Activity >> The line containing "Image resolution: width=1427" and each line after it, through the final line of the data, are to be retyped exactly, with pictures left out.

Recorded information >>
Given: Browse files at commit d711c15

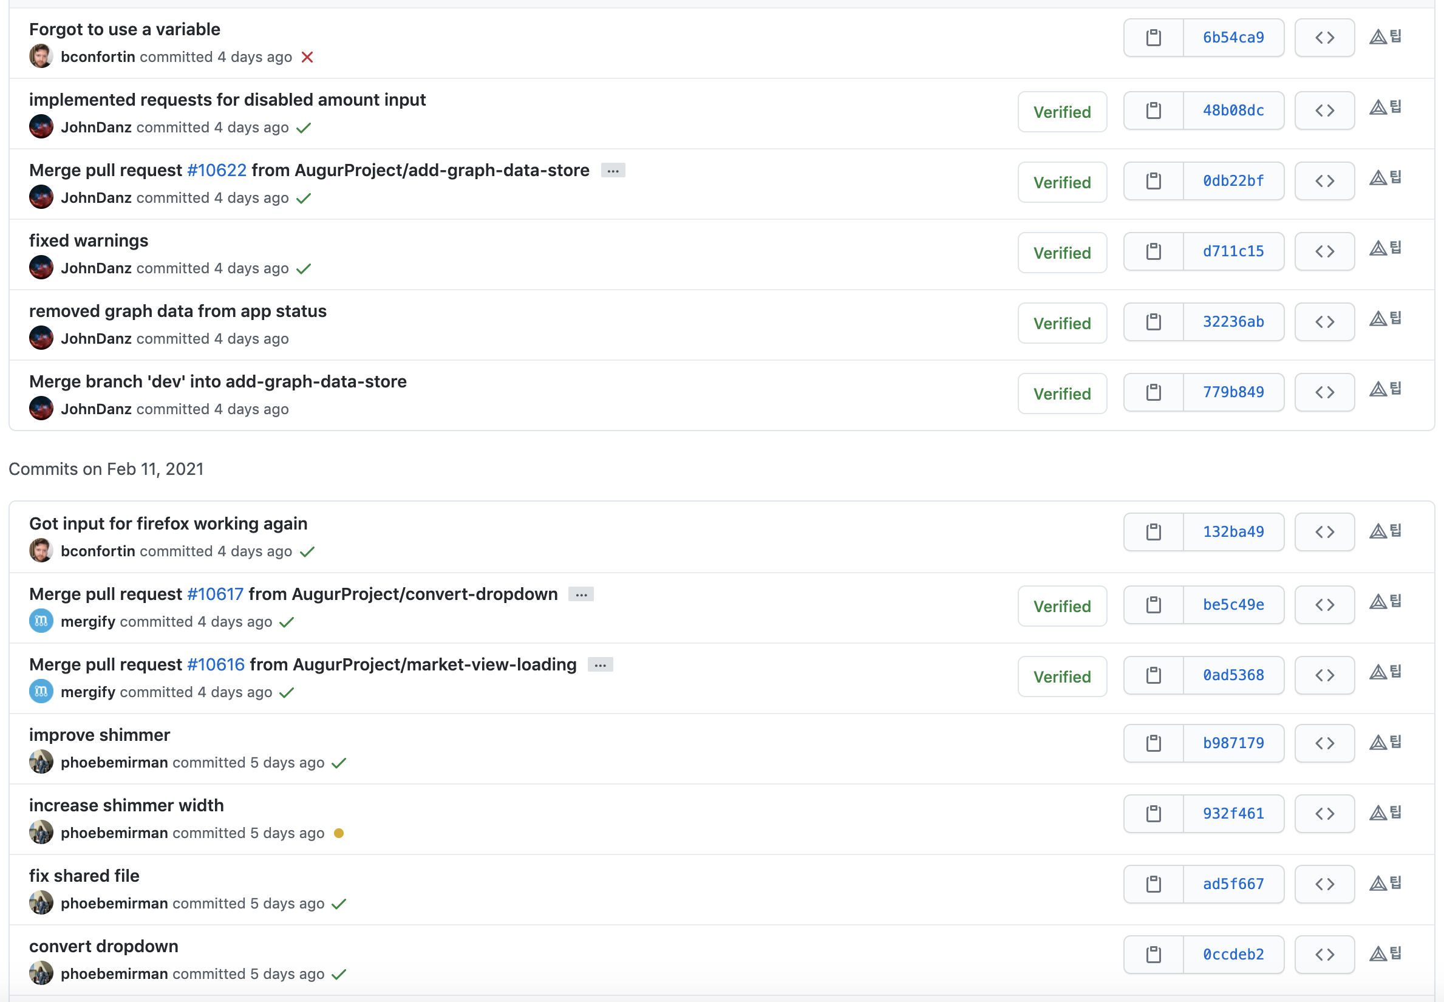Looking at the screenshot, I should click(1324, 251).
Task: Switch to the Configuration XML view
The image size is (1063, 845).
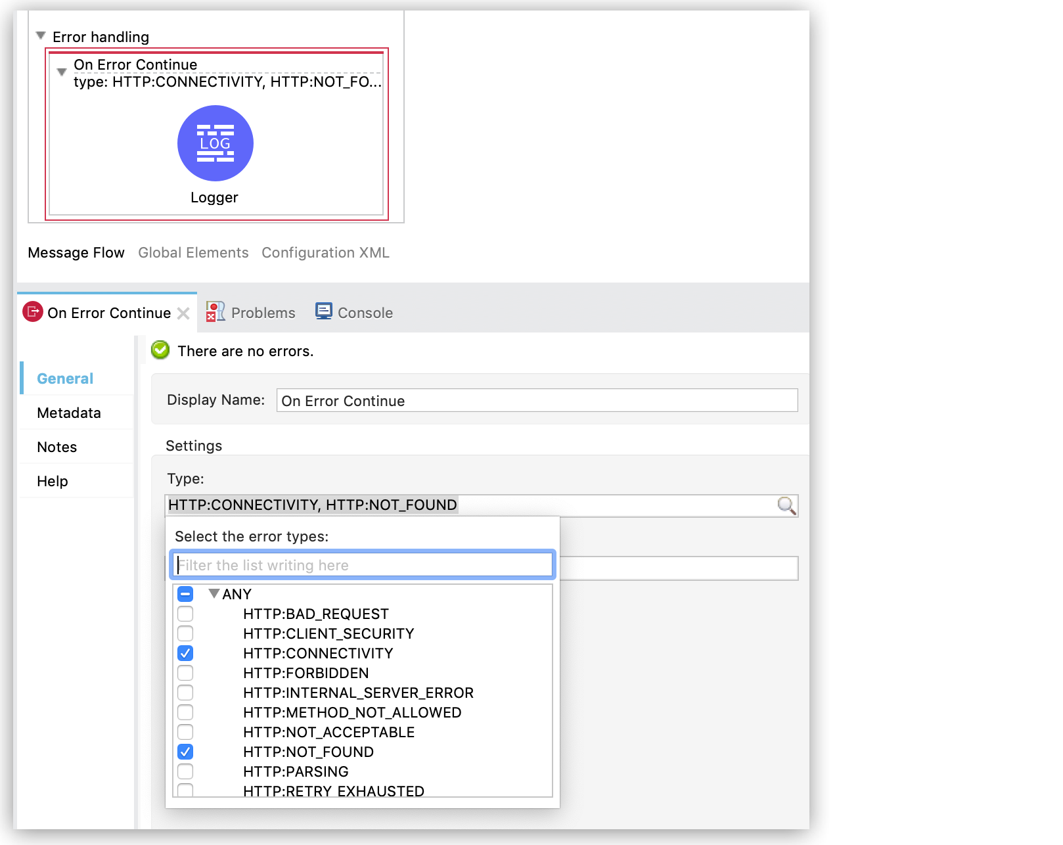Action: click(x=325, y=252)
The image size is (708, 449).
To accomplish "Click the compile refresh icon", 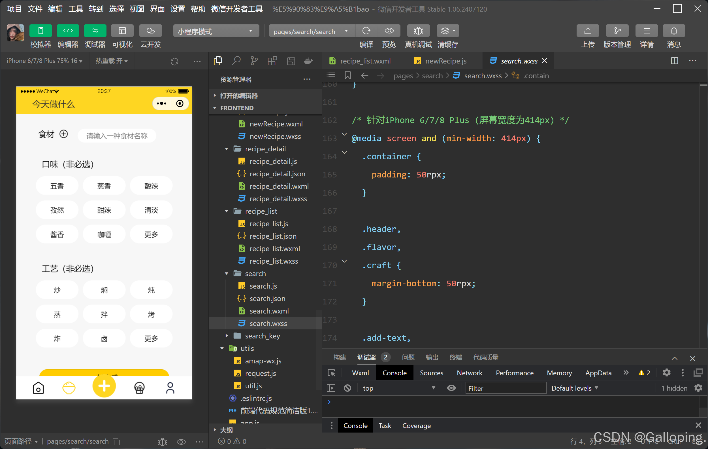I will point(366,31).
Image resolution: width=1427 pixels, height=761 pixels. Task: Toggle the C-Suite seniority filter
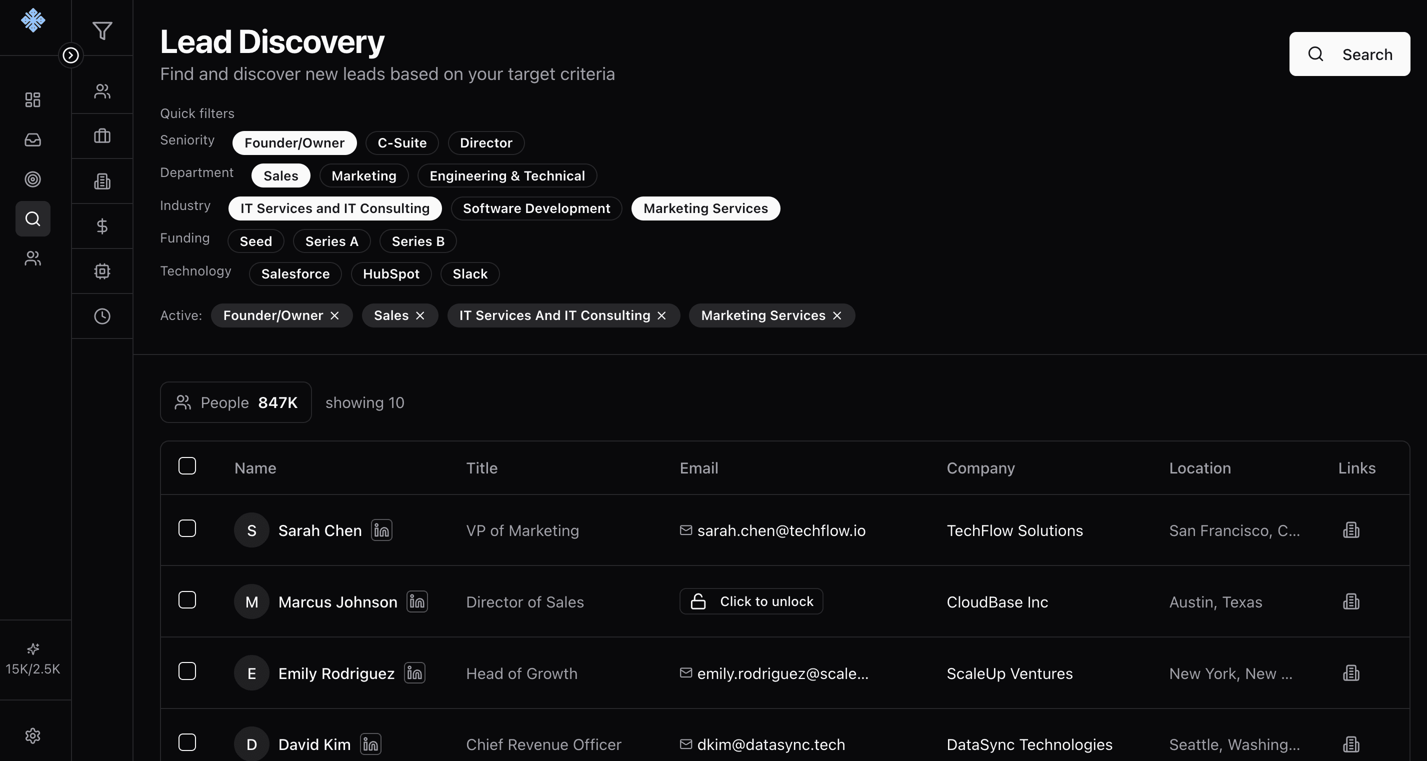[402, 143]
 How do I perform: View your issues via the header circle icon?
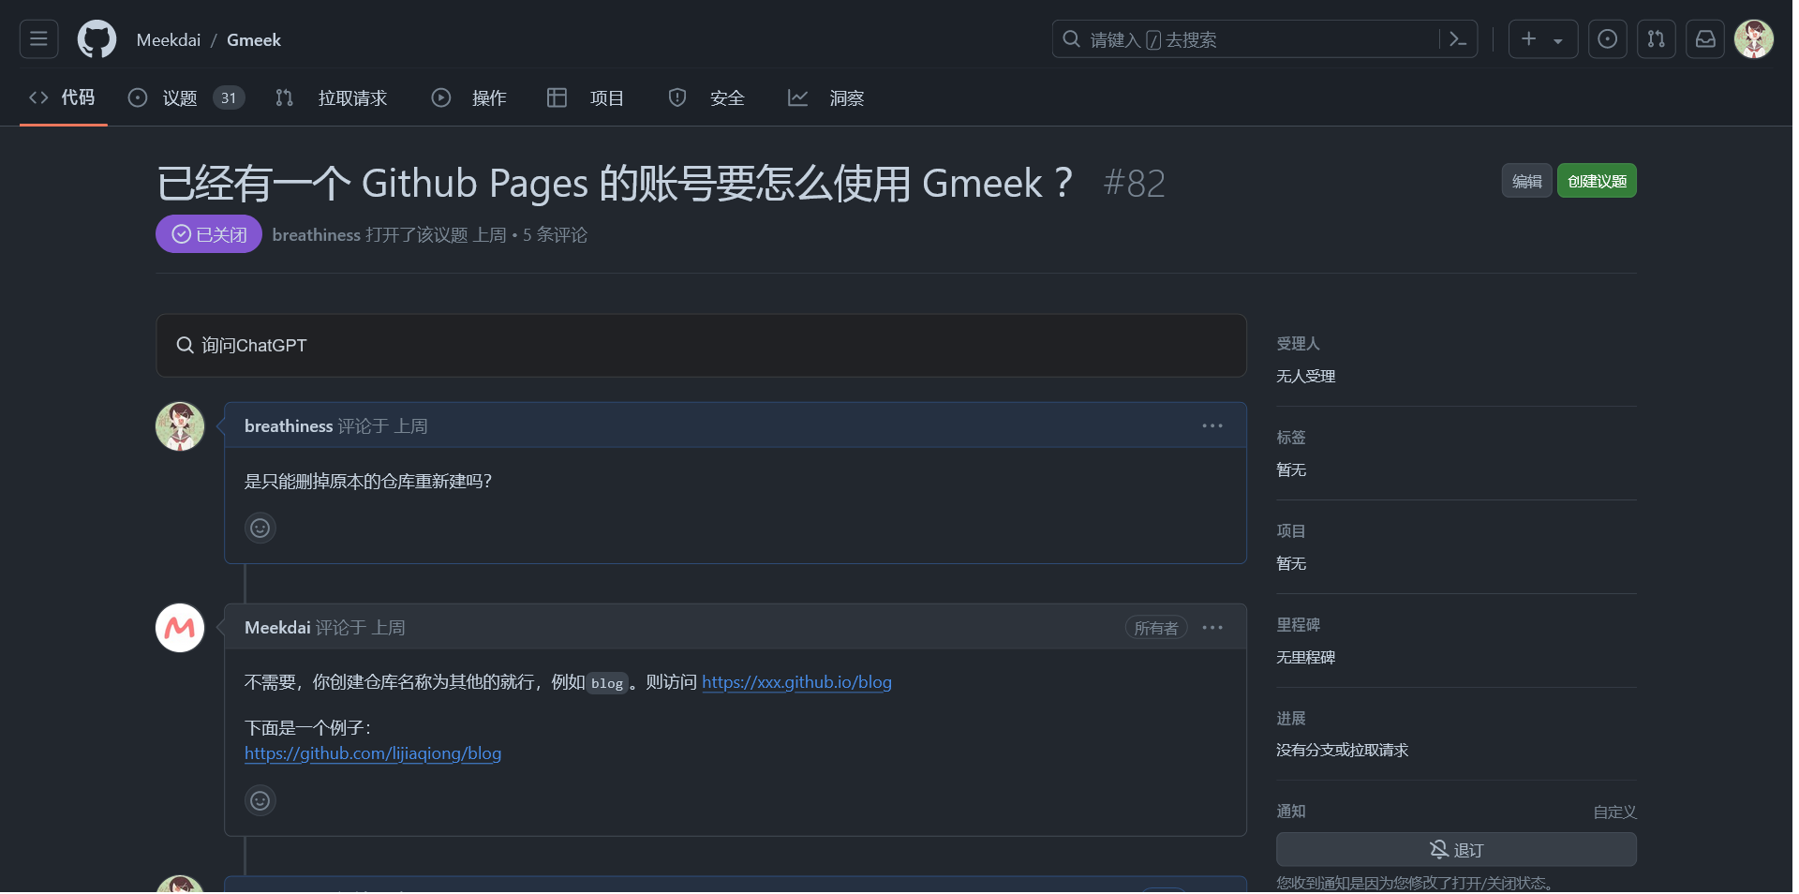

Response box >>
Image resolution: width=1427 pixels, height=761 pixels. Task: Toggle the C-Suite seniority filter
[402, 143]
 How do I perform: View your issues via the header circle icon?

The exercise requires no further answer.